Master Class

Robot-Assisted Laparoscopic Myomectomy


 

A fourth trocar (a 12- to 15-mm port that will facilitate the introduction of suture as well as instrumentation used for retraction, suction/irrigation, and other tasks of the assistant) can be placed between the camera port and either the left or right lower-quadrant port.

Just as with robotic hysterectomy, a fourth robotic arm can be added for patients who are obese or have a large uterus; this can be used for added retraction of tissues.

The key point to be made about setup is that the ports must be placed far enough away from each other and from the target tissue to avoid instrument-arm collisions.

We recommend that all patients undergo radiologic imaging prior to myomectomy. In our practice, we favor MRI for assessing the size, number, and location of the fibroids as well as for ruling out adenomyosis and for planning the location(s) of the hysterotomy incision. All of this information is particularly helpful given the absence of haptic (tactile) feedback with the robotic approach.

The Technique

Prior to hysterotomy, a dilute concentration of vasopressin is injected into the myometrium surrounding the myoma, as an adjunct for hemostasis. Once adequate blanching is noted, we begin each case with either a bipolar Maryland forceps or Gyrus ACMI Inc.'s PK dissecting forceps on the left arm, and hot shears or a permanent cautery hook (both monopolar devices) on the right arm. Our hysterotomy can be made in either a horizontal or vertical axis because we will be less limited with robotic instruments than we would be in a conventional laparoscopy.

The fibroid can then be enucleated while the bedside assistant provides additional traction/countertraction with a conventional laparoscopic tenaculum or corkscrew. An alternative is to use the fourth robotic arm with an EndoWrist tenaculum. Care must be taken to avoid excessive traction during the enucleation phase in order to maintain hemostasis and to not prematurely avulse the fibroid. Patience is key.

The removed fibroid is placed in the posterior cul-de-sac—or in one of the paracolic gutters if it is larger—for retrieval at the end of the surgery. When we remove multiple and smaller fibroids, it is important to maintain a myoma count. Tagging each of them with long suture can be helpful for retrieval at the end of the case.

At this point, we usually exchange our instruments for a large needle driver on the left arm and a mega needle driver with a high-force grip and integrated cutting mechanism on the right arm. We typically incorporate a multilayer closure for the myometrium, using either interrupted sutures of 0-Vicryl on CT-2 needles cut to 6 inches, or running sutures of 0-Vicryl on CT-2 needles cut to 11 inches.

With the increased articulation and dexterity of our instruments, our ability to repair a defect is affected much less by the orientation of the incisions or the location than it would be in conventional laparoscopy.

To close the uterine serosa, we use a running baseball stitch with 3-0 Vicryl on an SH needle. If multiple fibroids must be removed, we prefer to repair each uterine defect after enucleation before moving on to another tumor. This way, we're taking advantage of the effects of vasopressin at each site. We try to remove as many fibroids as possible through a given hysterotomy.

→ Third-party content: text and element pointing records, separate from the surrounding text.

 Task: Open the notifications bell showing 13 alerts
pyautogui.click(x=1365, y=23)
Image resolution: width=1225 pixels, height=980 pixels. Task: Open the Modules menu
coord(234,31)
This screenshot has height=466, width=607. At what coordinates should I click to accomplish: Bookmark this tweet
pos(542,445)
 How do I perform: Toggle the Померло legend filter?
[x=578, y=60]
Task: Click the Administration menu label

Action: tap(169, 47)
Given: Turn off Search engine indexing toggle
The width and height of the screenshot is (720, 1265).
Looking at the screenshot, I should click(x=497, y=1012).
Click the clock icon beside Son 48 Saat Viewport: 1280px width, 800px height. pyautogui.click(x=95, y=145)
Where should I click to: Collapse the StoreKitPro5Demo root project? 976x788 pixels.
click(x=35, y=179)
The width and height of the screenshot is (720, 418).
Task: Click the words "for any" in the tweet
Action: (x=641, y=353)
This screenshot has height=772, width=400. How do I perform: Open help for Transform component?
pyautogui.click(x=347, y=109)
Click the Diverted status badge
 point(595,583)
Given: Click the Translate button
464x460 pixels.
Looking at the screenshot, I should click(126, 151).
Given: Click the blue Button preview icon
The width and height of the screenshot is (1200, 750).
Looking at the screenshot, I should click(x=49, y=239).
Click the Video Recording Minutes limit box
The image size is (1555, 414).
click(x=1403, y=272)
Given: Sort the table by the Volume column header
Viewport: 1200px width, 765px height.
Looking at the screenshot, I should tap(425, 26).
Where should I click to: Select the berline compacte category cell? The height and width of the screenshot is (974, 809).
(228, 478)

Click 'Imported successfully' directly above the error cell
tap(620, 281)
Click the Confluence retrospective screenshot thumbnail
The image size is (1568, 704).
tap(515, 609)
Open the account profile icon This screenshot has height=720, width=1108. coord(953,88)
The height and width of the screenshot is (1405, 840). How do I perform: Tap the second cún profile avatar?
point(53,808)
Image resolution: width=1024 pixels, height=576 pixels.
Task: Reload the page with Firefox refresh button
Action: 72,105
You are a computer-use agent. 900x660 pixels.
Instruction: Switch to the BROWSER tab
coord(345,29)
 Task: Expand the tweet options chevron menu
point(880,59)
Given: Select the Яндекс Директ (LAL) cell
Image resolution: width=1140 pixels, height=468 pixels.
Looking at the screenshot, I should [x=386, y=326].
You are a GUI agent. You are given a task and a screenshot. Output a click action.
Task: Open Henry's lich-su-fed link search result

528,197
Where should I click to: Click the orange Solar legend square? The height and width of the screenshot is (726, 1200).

Before retrieving excised fibroids, the robot-assist device is undocked. Specimens are then retrieved via a tissue morcellator that is placed through the accessory port. Another option is to use the endoscopic port site, but this requires the use of a 5-mm 0-degree laparoscope placed through one of the lateral trocars.

All operative sites are irrigated, hemostasis is ensured under low-pressure settings, and an adhesion barrier is placed over all uterine incisions. We typically apply a slurry of finely chopped Seprafilm as an adhesion barrier (an off-label use).

With robotic myomectomy, as with any of the robotically assisted gynecologic procedures, the importance of the bedside assistant cannot be overestimated. In addition to providing traction/countertraction (we usually don't need to use a fourth robotic arm because our assistants are skilled), the assistant introduces and removes suture, provides irrigation, and manages any accessory port activity (J. Robotic Surg. 2007;1:69-74).

The Patients, the Outcomes

With robotics, there really are not many patients we cannot address. There are no absolute inclusion criteria, and no absolute cutoffs. It's all relative. We determine whether a patient is a candidate for a robotic myomectomy based on the size and mobility of her uterus as well as the size, number, and location of her fibroids.